Giuliani scrive: “Per opporsi al vagabondaggio fenomenico, al movimento che ha un inizio e una fine, e per eludere, fino a quanto è possibile, il confronto con il vagabondaggio nella sua completezza, lo scorrere inesorabile della vita fino alla sua imperscrutabile fine, l'uomo avverte fortemente il bisogno di ancorare la propria esistenza. Il vagabondaggio fenomenico è un momento in sé negativo, che però aumenta la consapevolezza e l'esperienza dell'uomo, utili, in ogni caso, solo se riescono a portare ad un miglioramento della sua esistenza, altrimenti si risolvono in un mero aumento di pena. Essa (non capisco a cosa si riferisce essa) rappresenta una salda forma di difesa reciproca, che trova nella casa, vero ombelico del mondo, la sua materializzazione. Tutto si muove e finisce, ma l'amore familiare può fornire la salutare illusione della stabilità. "Ora sono proprio solo al mondo come un puledro smarrito, che se lo possono mangiare i lupi!", esclama Jeli, e i drammi dei personaggi verghiani spesso precipitano con la perdita di uno o di entrambi i genitori.

Giuliani afferma che il Verga ci spinge a trovare un nuovo centro e non importa se mangiando “pane nero”.

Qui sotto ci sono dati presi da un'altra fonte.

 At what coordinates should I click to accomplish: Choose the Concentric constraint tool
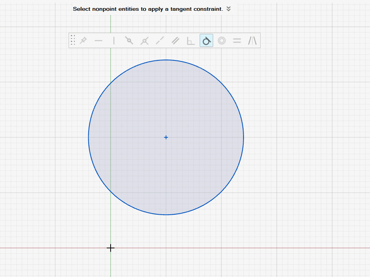222,40
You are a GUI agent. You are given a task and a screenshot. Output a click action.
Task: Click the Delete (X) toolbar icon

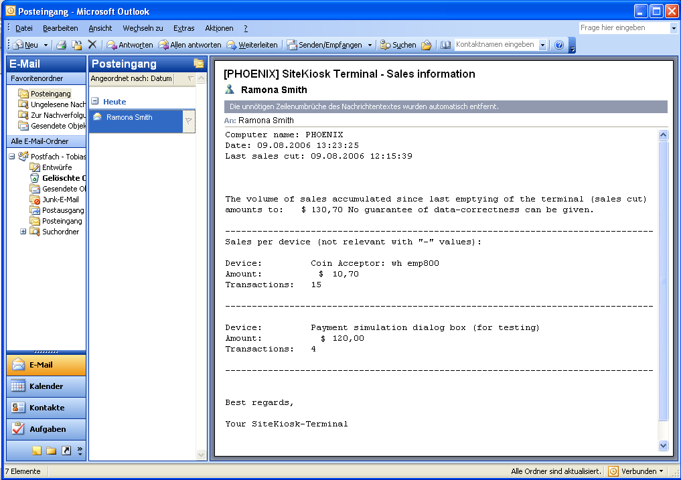coord(92,45)
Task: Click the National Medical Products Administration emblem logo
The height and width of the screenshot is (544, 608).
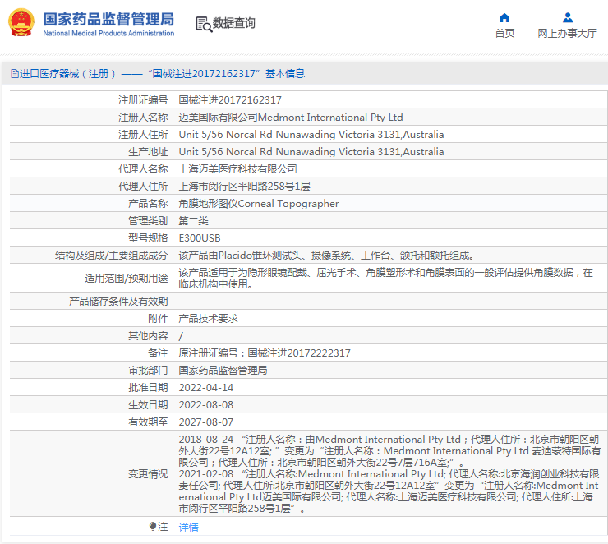Action: [x=21, y=23]
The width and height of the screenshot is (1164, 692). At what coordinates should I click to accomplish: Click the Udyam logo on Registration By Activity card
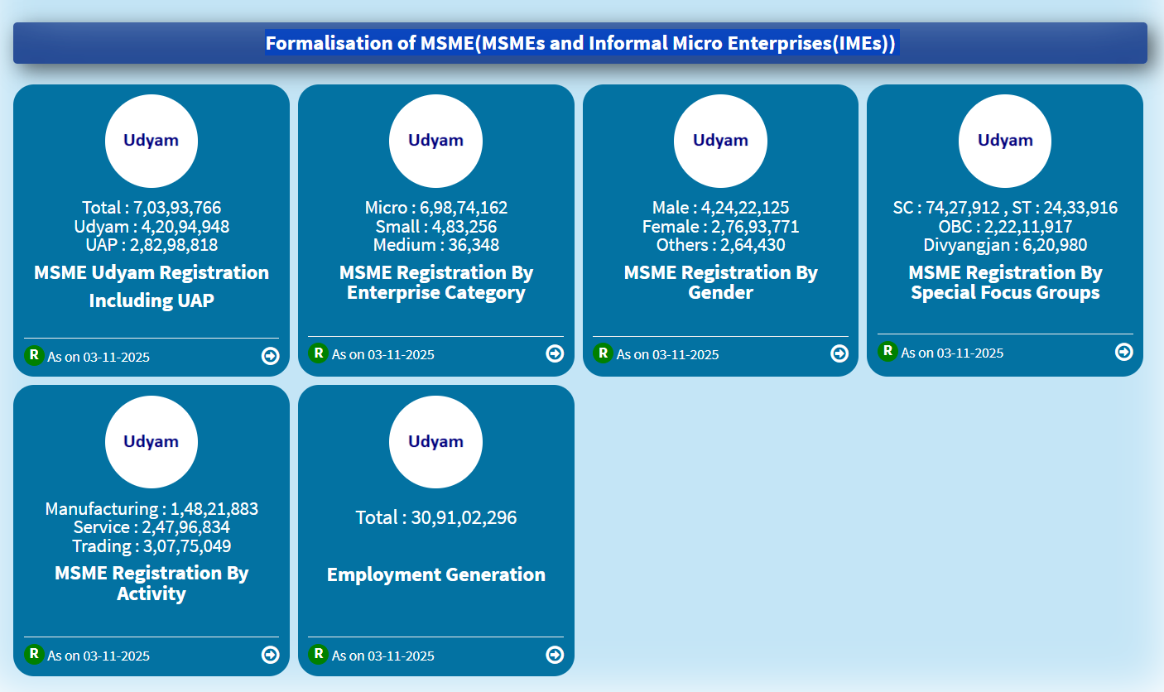tap(151, 442)
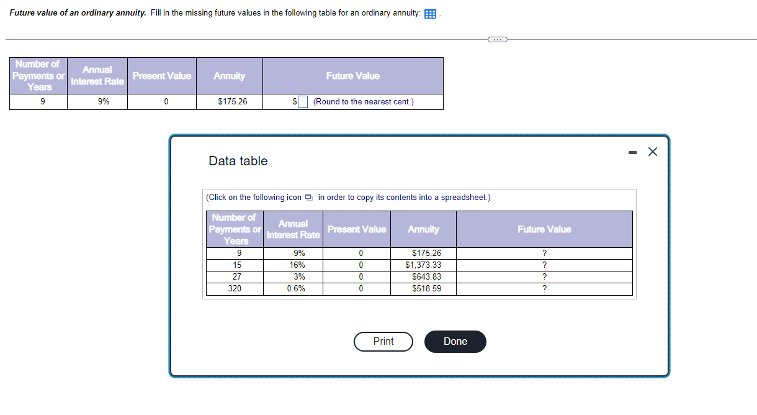Click the 0.6% interest rate cell

(293, 288)
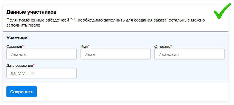Image resolution: width=234 pixels, height=105 pixels.
Task: Click the quoted red asterisk in description
Action: point(73,20)
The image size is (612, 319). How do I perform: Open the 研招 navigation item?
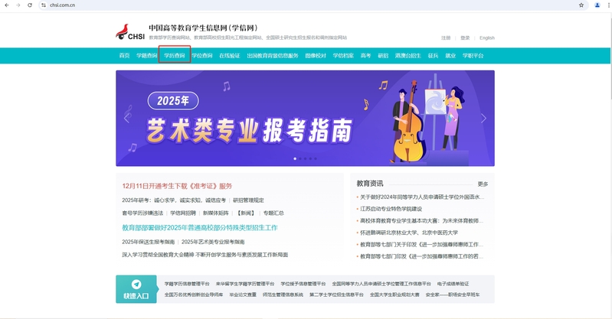tap(383, 56)
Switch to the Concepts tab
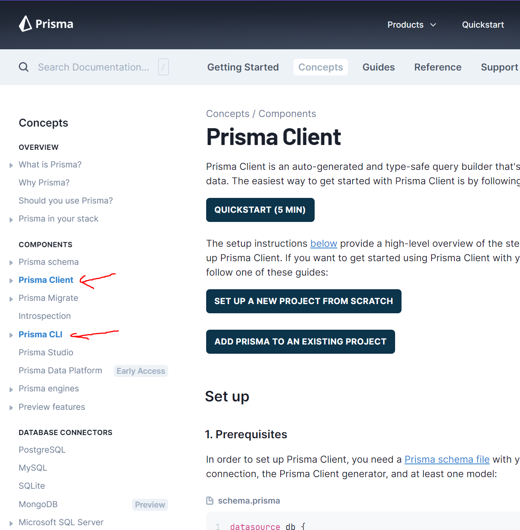Viewport: 520px width, 530px height. coord(320,67)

Raccolta dopo raccolta, spiega il Giuliani, la famiglia appare sempre più debole, il nuovo fa la sua comparsa e il vagabondaggio si afferma sempre più, ai danni proprio della famiglia e dei suoi primitivi ideali, ma, per quanto spogliata di “religiosità”, la sua fondamentale funzione non verrà mai del tutto meno.

Forse con la sua poetica Verga vuole farci capire che non dobbiamo mai lasciare quello che abbiamo, perché andremmo incontro alla sconfitta: “mai lasciar la strada vecchia per quella nuova”!?

Il cambiamento che appare quasi impossibile nel pensiero verghiano è legato all’assenza di una visione positivistica cancellata dalla tragedia dell’assenza provvidenziale di Dio e un pessimismo che nega all’uomo la possibilità di conquistarsi sulla terra un avvenire migliore con le proprie forze.

In conclusione per il Verga vinto è chiunque voglia rompere con il passato in maniera improvvisa e clamorosa, senza esservi preparato, mentre coloro che accettano il proprio destino con rassegnazione cosciente posseggono saggezza e moralità.